Embrace imperfection
Don't shy away from projects where a lower accuracy rate is acceptable. An AI solution that's less than 100% accurate can still deliver value, especially if its performance exceeds human capabilities or complements human effort. Consider projects where AI can handle scalable, low risk, simpler tasks, leaving complex problems for humans.
Anticipate risk
There are various risks to consider when deploying AI in a healthcare setting including legal, regulatory and clinical risks. AI also carries ethical considerations, particularly in relation to biases. Organisations that fail to scrutinise the data used in their algorithms, or the ways these algorithms are applied, risk systematising and amplifying biases. These biases can manifest in both technical and social forms, underscoring the importance of proactive bias control in AI use cases.

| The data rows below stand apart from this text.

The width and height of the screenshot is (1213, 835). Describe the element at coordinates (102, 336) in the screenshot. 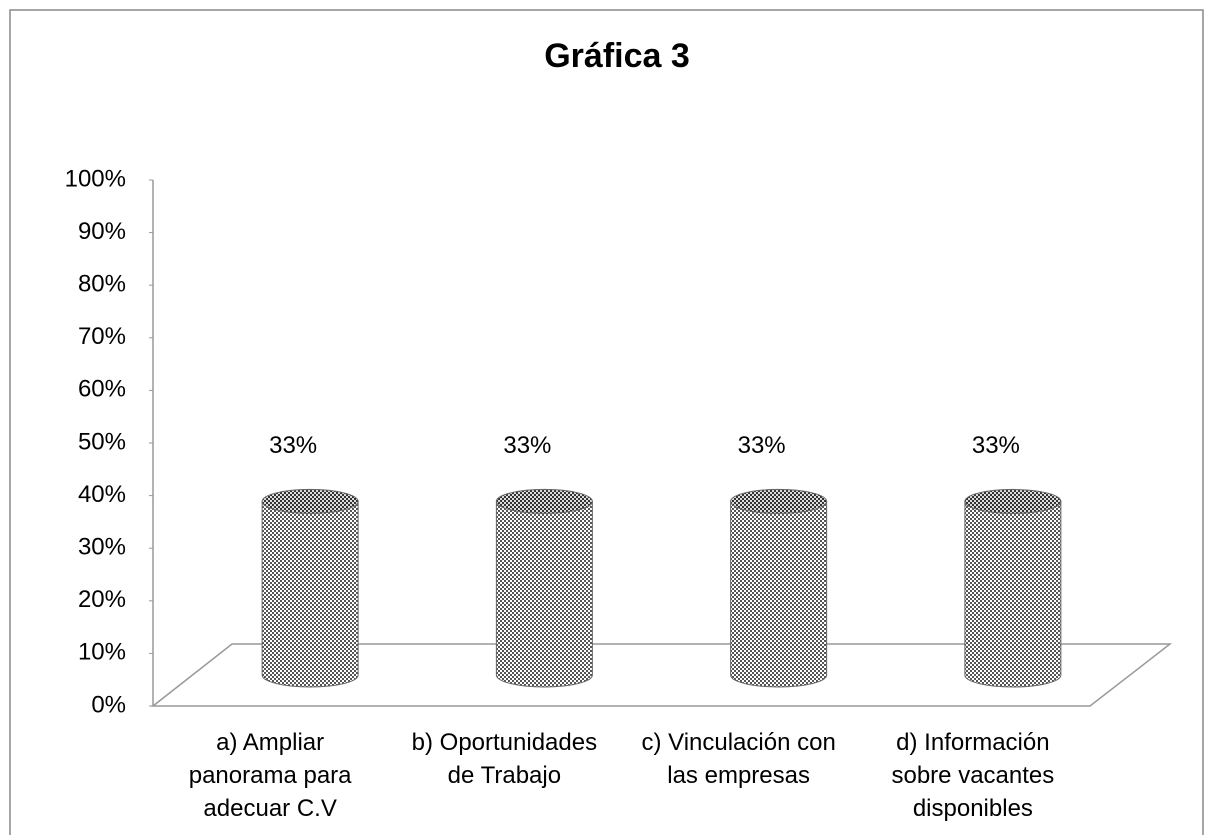

I see `y-tick-label: 70%` at that location. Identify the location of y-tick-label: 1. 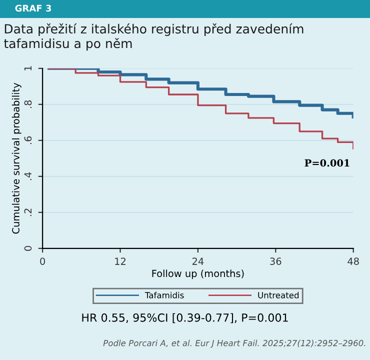
(28, 68).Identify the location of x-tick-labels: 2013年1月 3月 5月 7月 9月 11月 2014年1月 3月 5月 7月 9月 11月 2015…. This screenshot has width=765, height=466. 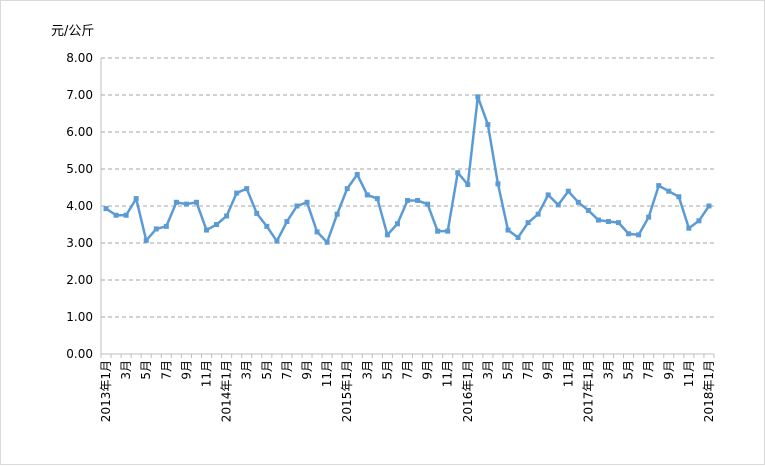
(408, 391).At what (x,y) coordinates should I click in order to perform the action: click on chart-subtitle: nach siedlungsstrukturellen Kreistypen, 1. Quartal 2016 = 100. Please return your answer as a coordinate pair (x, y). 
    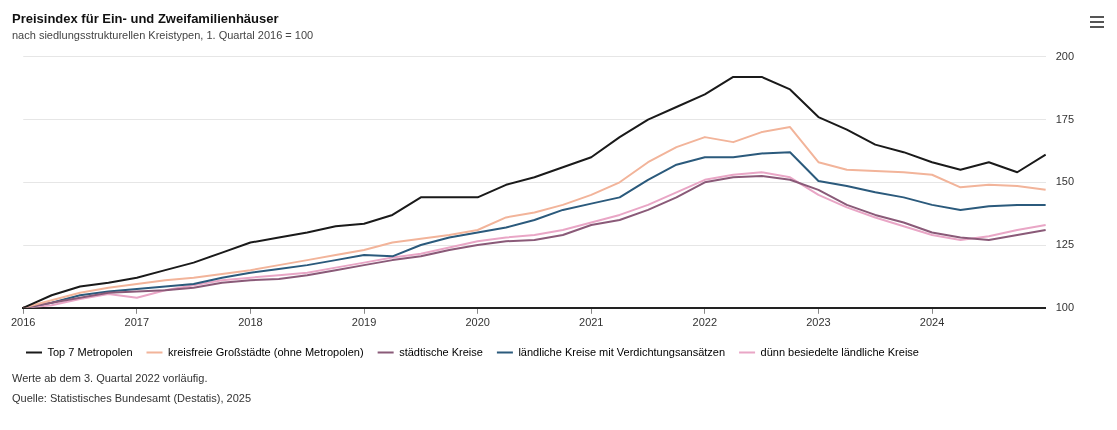
    Looking at the image, I should click on (163, 36).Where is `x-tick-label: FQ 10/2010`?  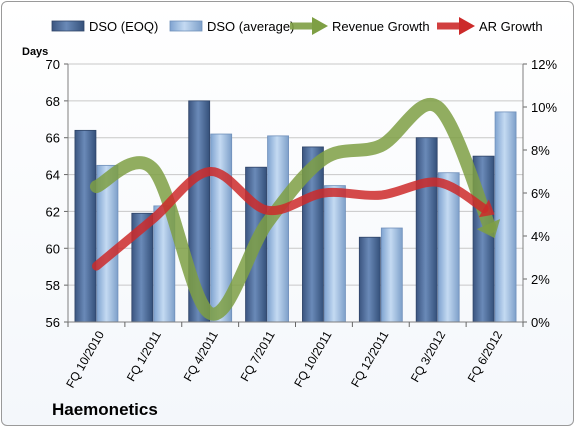
x-tick-label: FQ 10/2010 is located at coordinates (85, 359).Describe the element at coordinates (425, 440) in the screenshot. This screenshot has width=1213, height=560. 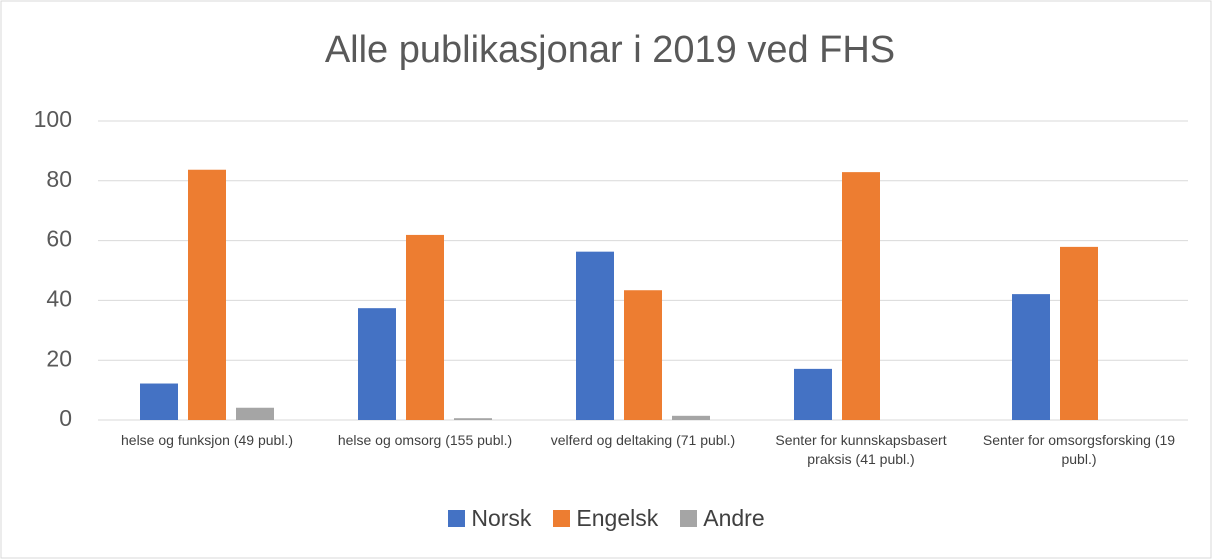
I see `x-tick-label: helse og omsorg (155 publ.)` at that location.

Establishing AI and data ethics and governance frameworks, AI guiding principles as well as mapping potential risks and establishing controls to mitigate or manage these risks is critical to ensure the safe and ethical use of AI in healthcare.
Don't underestimate cultural change
Cultural change management - whether related to employees or consumers - is difficult and shouldn't be understated. The more ingrained the process is, the more difficult it is for people to shift their behaviour and attitudes. Consider establishing a dedicated team focused on AI transformation. This team should be well-versed in both digital and cultural transformation, helping the organisation or consumers understand and adopt AI. Additionally, find your early adopters and use them as change agents to influence others as well as help you to learn.
Educate users
For frontline workers using AI, they need to understand not only the capabilities of AI but also its limitations, particularly in relation to the models being used. For example, understanding that some models may 'hallucinate' is crucial to scrutinising outputs and avoiding adverse outcomes.

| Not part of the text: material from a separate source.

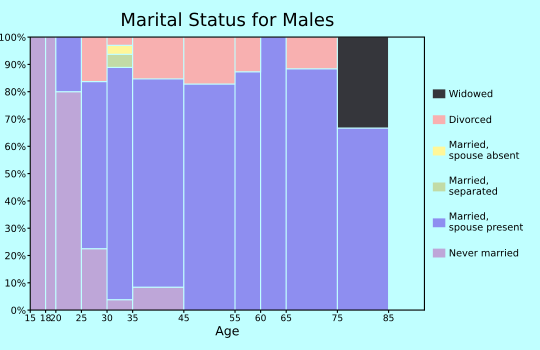 This screenshot has height=350, width=540. What do you see at coordinates (16, 256) in the screenshot?
I see `y-tick-label: 20%` at bounding box center [16, 256].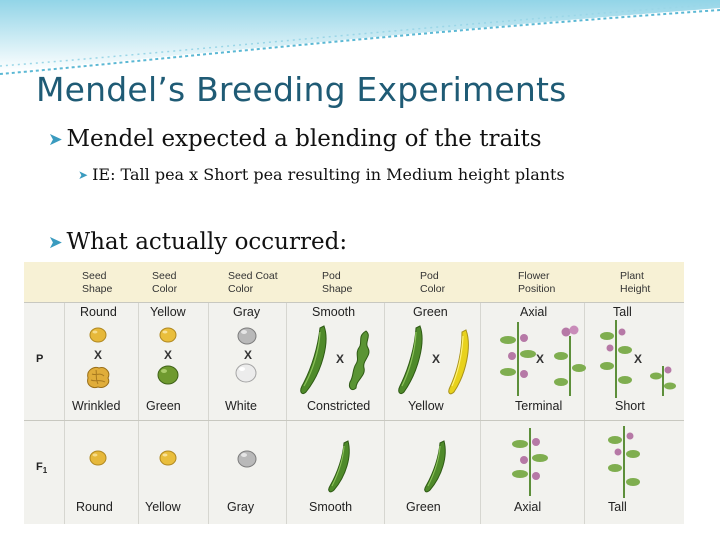 The height and width of the screenshot is (540, 720). I want to click on f1-seed-shape: Round, so click(94, 507).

To address this, some organisations have launched in-house AI training programs or academies. These initiatives aim to enhance the overall AI literacy within the organisation, equipping employees with basic AI knowledge and facilitating the development of use cases that can improve operations.
Follow through
Finally, don't stop at just building an AI solution; ensure it's deployed in the real world. Taking an AI project through to deployment reveals challenges related to data management, deployment, and monitoring in production.

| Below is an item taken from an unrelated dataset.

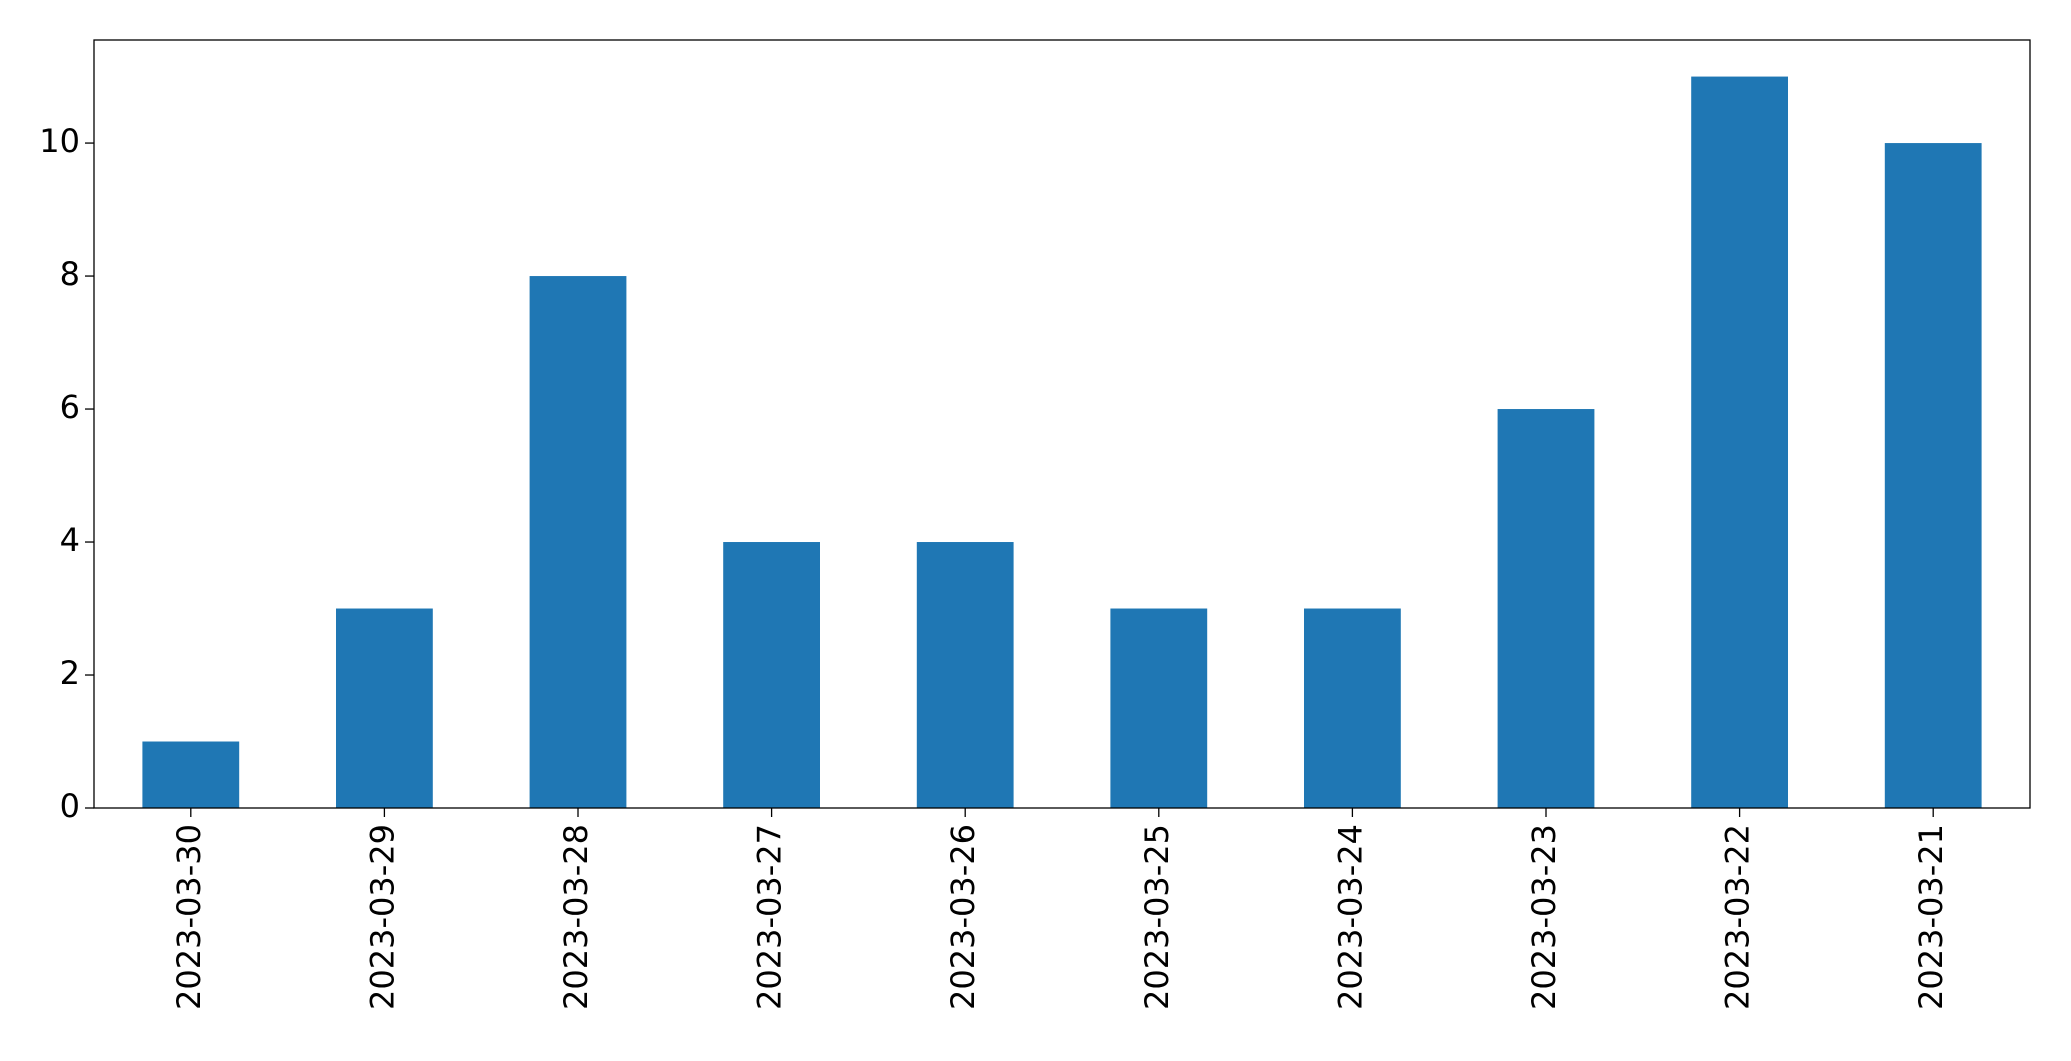 The height and width of the screenshot is (1061, 2071). What do you see at coordinates (70, 540) in the screenshot?
I see `y-tick-label: 4` at bounding box center [70, 540].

The future of AI in healthcare
Regulation and collaboration
Currently in Australia, there is limited specific regulation of AI. On 17th January 2024, the Australian Government published its Safe and responsible AI in Australia consultation interim response, which acknowledges the current regulatory framework does not adequately address known risks of AI, as covered in our recent article. Globally, this is changing quickly. Both the FDA and the MMA recently released position documents on the appropriate use of AI within drug development, a trend likely to continue. It is probable we will start to see more regulations around how we monitor and control for bias and transparency on when and how algorithms are being used, particularly in the healthcare or the criminal justice systems. This emphasises the importance of establishing frameworks, policies and procedures for the safe and ethical use of AI with regard for the rapidly changing landscape.
Collaboration between healthcare providers, researchers and tech companies
The healthcare industry is vast and it will take a lot of parties to come together to solve some of these problems. We expect to see more strategic collaborations where healthcare providers, who have interesting data and problems to work on, form partnerships with technology companies and academic institutions to solve these more complex challenges.
Given all the pressures placed on the health system, providers, leaders and workforce, it's inevitable that AI will become part of standard practice, whether that's clinical service delivery or back of house operations. Health organisations must seize the opportunity so they are not left behind.